The folk artist achieved success in the 1970s thanks to this group that he co-founded with his partner Marie Sauvet.
Gabriel Yacoub, co-founder of the French folk group Malicorne, died this Wednesday January 22 at the age of 72, AFP learned from his manager and Marie Sauvet, his partner and co-founder of this popular group born in 1973 .
The singer and musician died during the night at Bourges hospital (Cher), following a long illness, they said. He would have been 73 years old on February 4. “His music will always remain,” wrote Marie Sauvet on Facebook, in a short message in tribute to her partner.
At a time when folk was on the rise and Bob Dylan was in everyone’s ears, the French group, initially composed of four musicians, chose to revisit the traditional repertoire in its own way, which it presented in the language of Molière.
“Malicorne recreates the magic of the music of yesteryear, by combining modern technology and rare or traditional instruments from around the world, such as cromornes, bagpipes, hurdy-gurdies, harmoniums and mandoloncellas,” it is stated on Gabriel Yacoub’s official website .
Just before the creation of the group, the couple had carried out a sort of trial balloon by publishing the experimental album Peter of Grenoble.
Decades crossed
Malicorne enjoyed success throughout the 1970s: he had around ten records to his credit between folk and progressive rock, the best known of them remaining their third studio album, Almanacreleased in 1976.
-The 1980s were marked by separations and reformations with new musicians. But, in July 2010, the Francofolies de La Rochelle managed to bring Malicorne back on stage in its original configuration.
Nolwenn Leroy paid tribute to them by covering one of their most emblematic titles, Let’s marry the rosesin his album Folk released in 2018.

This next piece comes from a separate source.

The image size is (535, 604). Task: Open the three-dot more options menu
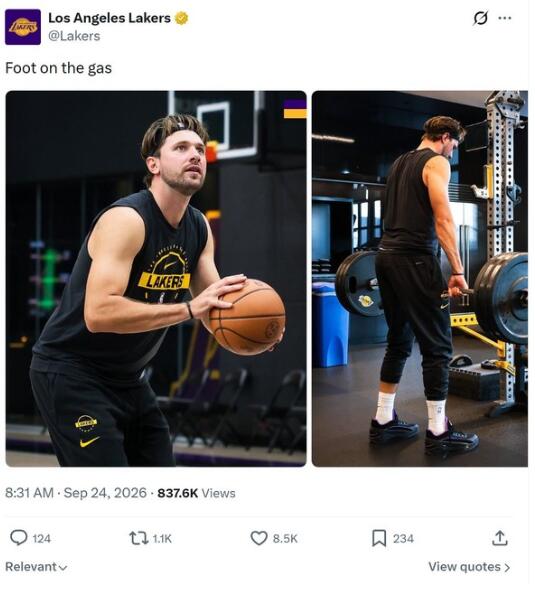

Gabriel Yacoub also had a solo career, started in parallel with the group. In 2001, his song The stabbed dove appears in the soundtrack of the hit documentary The Migratory Peopledirected by Jacques Perrin, Jacques Cluzaud and Michel Debats.
Still with Marie Sauvet, in the 2010s he launched “Gabriel et Marie de Malicorne”, the opportunity to continue making music and concerts together. It was on the stage of the Chant de Mar festival, in Paimpol (Côtes-d’Armor), in August 2017, that Malicorne said goodbye to the public and closed a musical epic spanning more than forty years.